常明生受宠若惊道:“摄政王,瞧您这话说的,太客气了,这是老臣分内应该做的事。大越和月漓签订和平盟约,有利用两国的长久发展,更让万千的黎民百姓免受战乱之苦,老臣要敬摄政王才是,感谢您仁慈,给我大越的百姓以安宁。”他身居首辅十多年,要是不会奉承也不会走到今日,耶律护听着这话越发的高兴,连着喝了三杯。
“常首辅,您放心,贵公子的事不会有任何人知晓,倒是有件事,本王要提醒你,听说尊夫人被你关押在佛堂,本王觉得完全没有必要,一个妇道人家而已,不足为惧。”耶律护居然帮常夫人说话,常明生闻言愣怔几秒,缓过神来笑着敷衍几句。
离开的时候,没注意耶律护意味深长的眼神,突然有些后背发凉,耶律护他的目的到底是什么,连他浸染官场多年的老臣都猜测不到,更别说其他人。他不愧是月漓的摄政王,掌控月漓的军权,架空小皇帝的权势。他主动向耶律护提议,让月漓的皇帝来大越亲自签订合约书,这话一出,耶律护脸上的神情晦暗不明,他有些猜不透。
耶律护待常明生离开后,甩手就将手中的酒杯重重的掷在地上,老东西,他实在可恶的很。别以为他不知道常明生在打什么主意,另一只手捏着酒壶,手上青筋突起,起身将手中的酒壶扔在地上,又抬脚将边上的凳子踢到在地上,身边的侍卫长抬腿迈过来,询问道:“摄政王,要不要奴才跟上去?”
耶律护摇摇头,双手背后转身进屋,丝毫不顾手上的伤痕,在地上流下了好几滴血红的血迹。“夫人,奴才可就收了你一只手镯,其他可什么都没拿,接下来的事奴才可帮不了你了。”蓝色衣裳的小厮面色淡定的开口,常夫人气的差点儿仰倒,这该死的小厮,昨日怎么答应她,就为了哄她手中的手镯,那可是她的陪嫁,母亲在出嫁前亲手带在她手上,这么多年一直都没从手上拿下来过。
可没办法,为了出去,为了救她的儿子,她只有舍弃这些身外之物。“夫人,你要是没其他的事,小的就去忙了。”小厮说着就准备转身离开,当然目光还在常夫人身上落了几秒,他巴不得常夫人开口留下他,再给他拿出更好的宝贝来打动他。
在常府当差这么多年,还从未遇到这么好的事,这一次一定要多捞一些油水,常夫人再怎么说也是常府的当家主母,就算惹着常首辅生气,被关押在佛堂,日子久了,很快就能出去,他得抓紧时间。
常夫人紧咬嘴唇,古人有句话说的一点都没错,虎落平阳被犬欺,她堂堂的首辅夫人,现在居然被一个不起眼的小厮给威胁。“等等!”常夫人咬牙切齿的开口叫住了准备离开的小厮,他也是做做样子,想试探常夫人一番,没想到她真的还有其他的宝贝。

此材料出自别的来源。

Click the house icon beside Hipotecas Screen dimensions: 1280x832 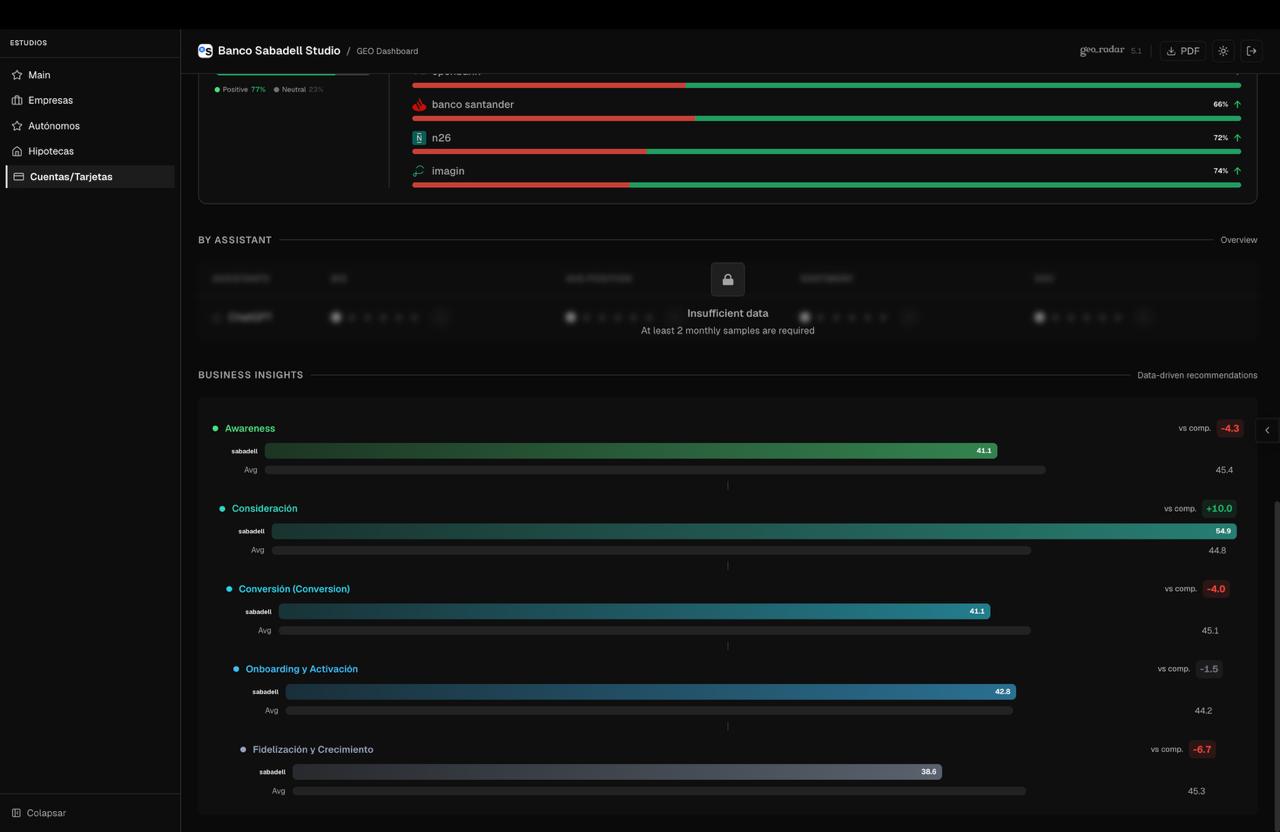pyautogui.click(x=17, y=151)
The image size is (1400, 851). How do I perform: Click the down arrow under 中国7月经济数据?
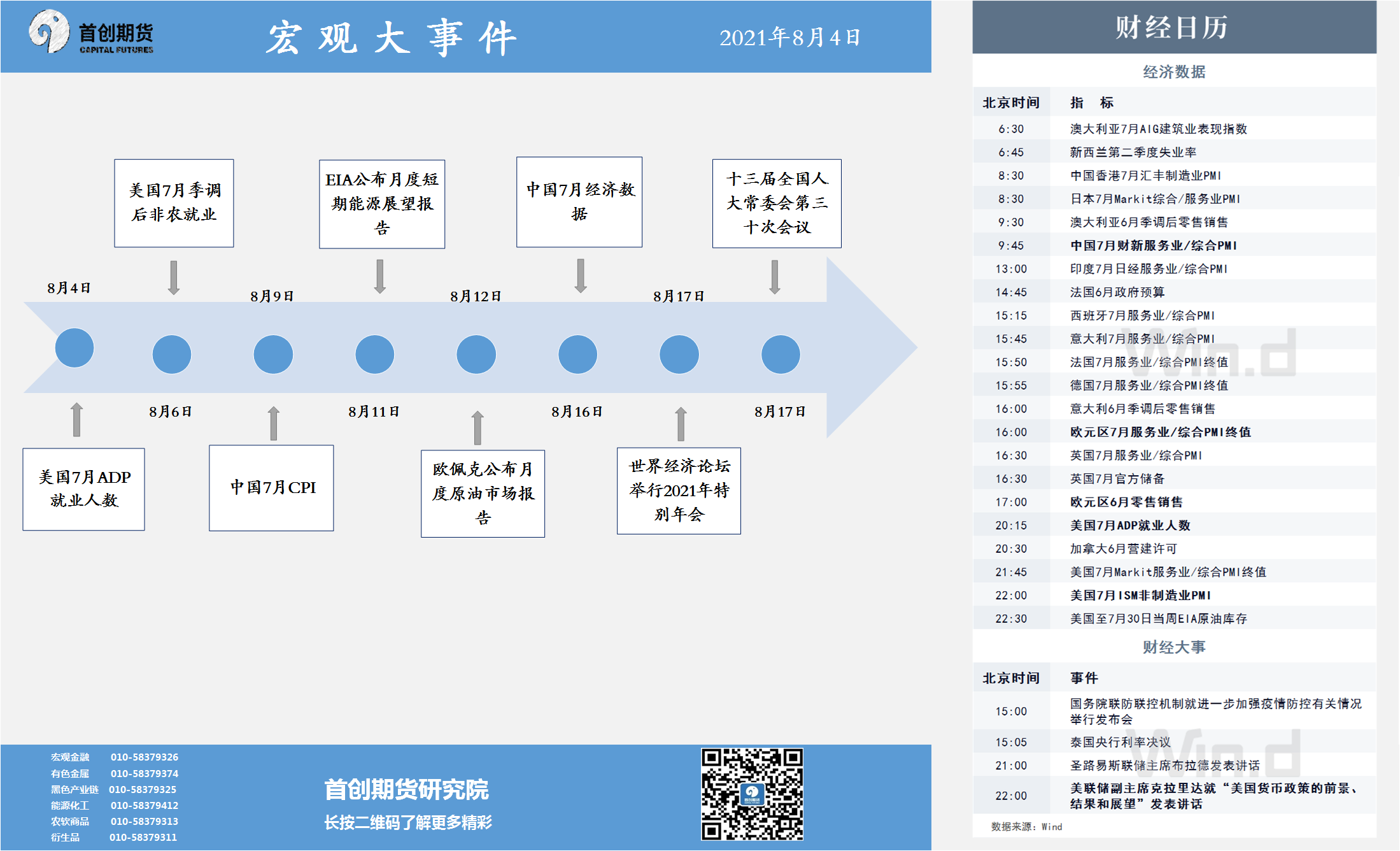pos(581,275)
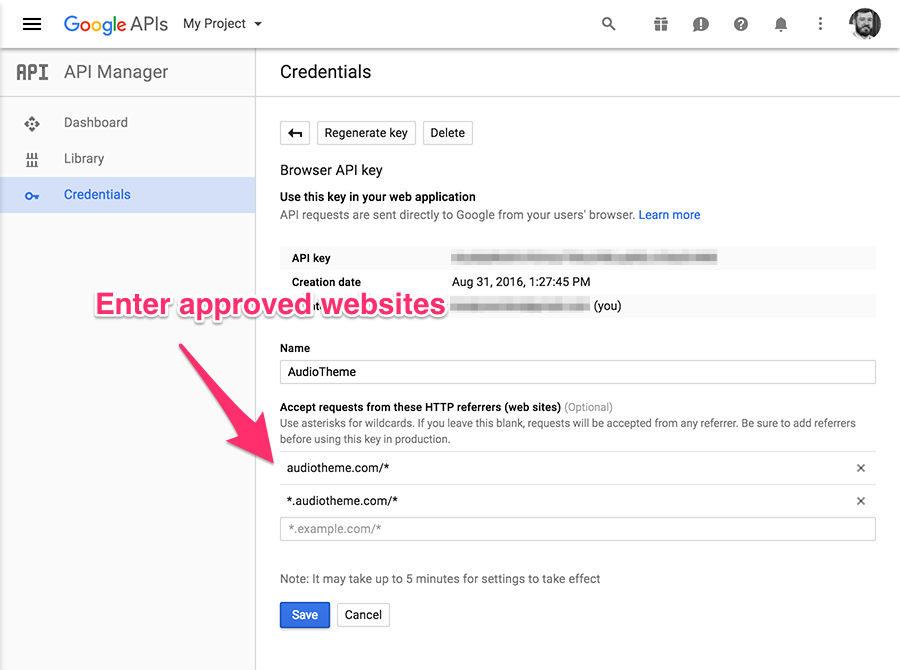This screenshot has width=900, height=670.
Task: Open the help question mark icon
Action: pos(740,24)
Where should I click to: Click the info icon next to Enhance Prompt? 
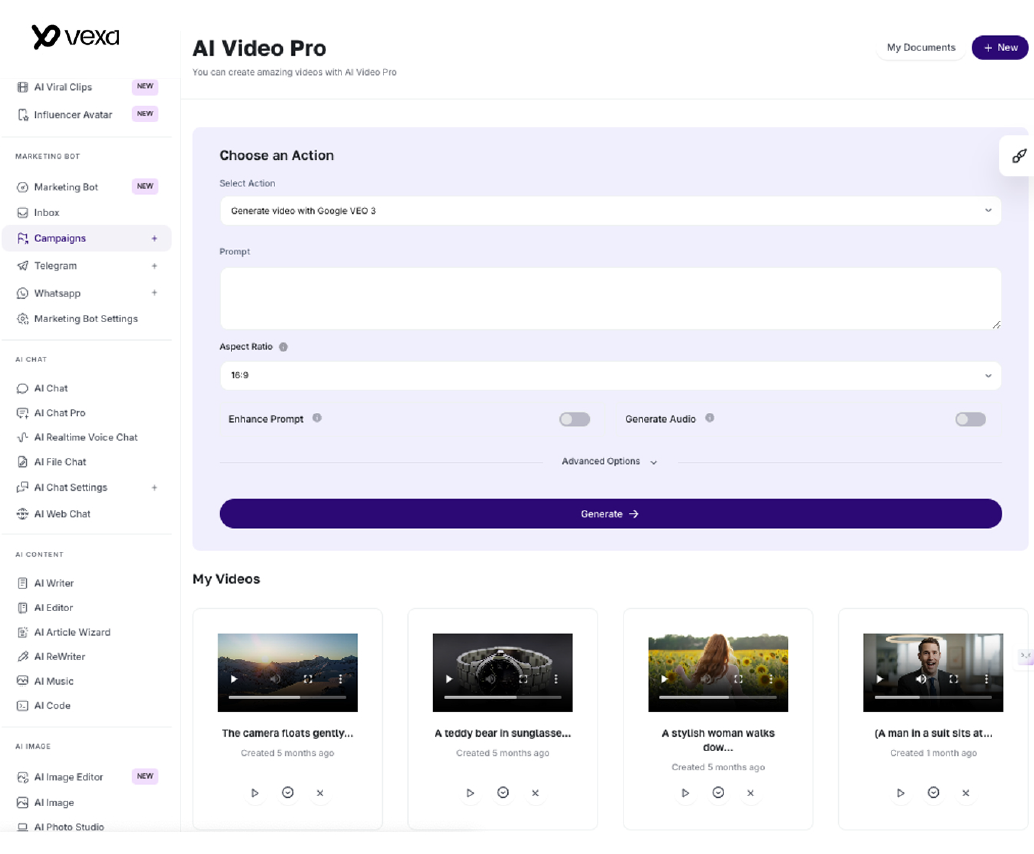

“你再帮我办件事,我就将西大街的一处三进三出的宅子送给你。”常夫人这可是可下了血本,就不相信不能达到目的。小厮听着自然高兴,但他没忘记追问:“夫人,您说的可是真的?另外这房契可在您手中?”万一常夫人是骗他,为了让他替她办事撒谎的,也未尝不可。
出于完全的考虑,他必须要问清楚才行,不管怎么说,宅子对他来说是个不小的诱惑,就算不住,转手出去也能卖个几千两银子,这样他就不用在常府苦巴巴的当差,听人使唤,他好像看到他光明的前途,越想越有动力。
“哪还能有假,我是什么身份,有必要骗你吗?这房契我只能拿出来给你看一眼,不过只能是一眼,你不能靠近了看,否则我宁可撕碎了,也不给你!”这可是常夫人的底线,小厮忙不迭的点头道:“好,好,好,夫人,小的听您的,听您的,您给小的看一眼。”
远远的看了一眼,应该是房契没错,接下来小厮就竖起耳朵听常夫人吩咐。不过越听脸色越黑,不禁在心头思忖,常夫人莫不是魔障了,这种事怎么能让他去做,万一被常明生给发现是他在背后帮常夫人,这后果不堪设想。
常夫人似乎猜透了他的心思,沉声道:“你不要有那么多的顾忌,等你办完了,拿到了信物,可以证明你替我做过事,我就立刻将房契给你,到时候你就离开常府,转手将宅子给买了,带着钱财到一个没人认识你的地方做你的地主去。怎么样,你可要想清楚了,你若是不愿意,可还有别人,我就不相信,不会有人替我做事。”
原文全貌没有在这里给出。